* **EJERCICIO**
Explica en una a tres oraciones por qué, según el fragmento del documento, la mayoría aislacionista del Congreso no aprobaría una guerra contra Japón.

EE.UU. Corporativo estaba extremadamente frustrado por la expulsión del lucrativo mercado de Lejano Oriente por los «Japs«, una «raza amarilla» que los estadounidenses en general ya habían comenzado a despreciar durante el Siglo XIX [13]. Los estadounidenses veían a Japón como un país advenedizo y arrogante, pero esencialmente débil, al que el poderoso EE.UU. podría fácilmente «borrar del mapa en tres meses», como dijo en una ocasión el secretario de la Armada Frank Knox [14]. Y así sucedió que, durante los años 30 y principios de los 40, la elite del poder estadounidense, aunque se oponía en su mayoría a la guerra contra Alemania, se mostró virtualmente unánime a favor de una guerra contra Japón, a menos, claro está, que Japón estuviera dispuesto a hacer grandes concesiones, como «compartir» China con EE.UU. El presidente Roosevelt -que como Woodrow Wilson no era en absoluto el pacifista del que hablan demasiados historiadores- estaba interesado en suministrar una «espléndida guerrita» (Esta expresión había sido acuñada por el secretario de Estado de EE.UU. John Hay refiriéndose a la Guerra Española-Estadounidense de 1898; fue «espléndida» porque permitió que EE.UU. se tragara las Filipinas, Puerto Rico, etc.) En el verano de 1941, después de que Japón había aumentado aún más su zona de influencia en Lejano Oriente, por ejemplo ocupando la colonia francesa de Indochina, rica en caucho, y desesperado sobre todo por petróleo, obviamente había comenzado a codiciar la colonia holandesa de Indonesia rica en petróleo. FDR parece que decidió que había llegado la hora de una guerra contra Japón, pero enfrentaba dos problemas: Primero, la opinión pública se oponía enérgicamente a la participación de EE.UU. en cualquier guerra en el extranjero. Segundo, la mayoría aislacionista del Congreso no aprobaría una guerra semejante, por temor a que llevara automáticamente a EE.UU. a una guerra contra Alemania.

* **DATOS**
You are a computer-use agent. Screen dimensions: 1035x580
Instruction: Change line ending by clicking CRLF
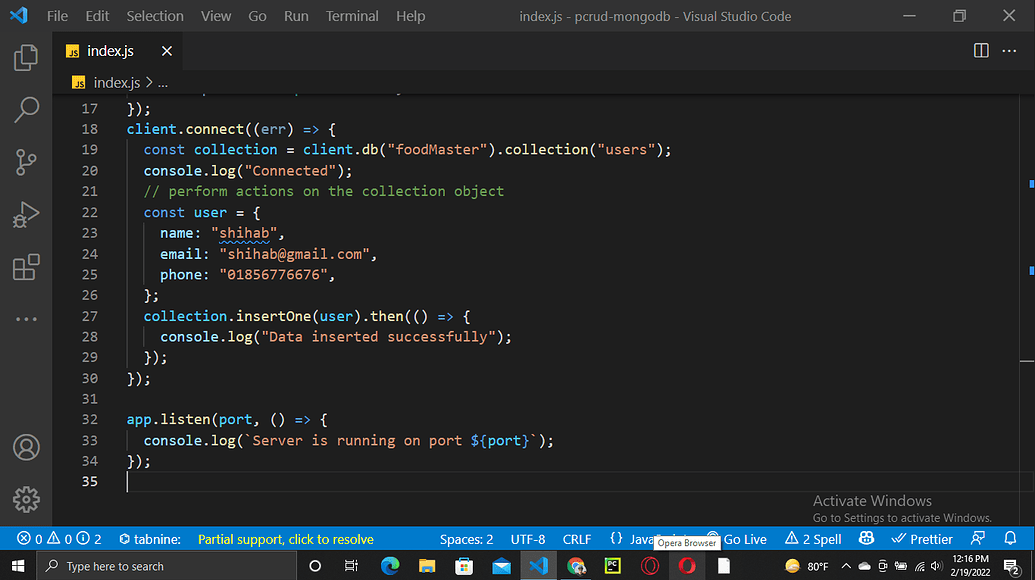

* **RESULTADO FINAL**
La mayoría aislacionista del Congreso no la aprobaría porque temía que una guerra contra Japón llevara automáticamente a EE.UU. a una guerra contra Alemania.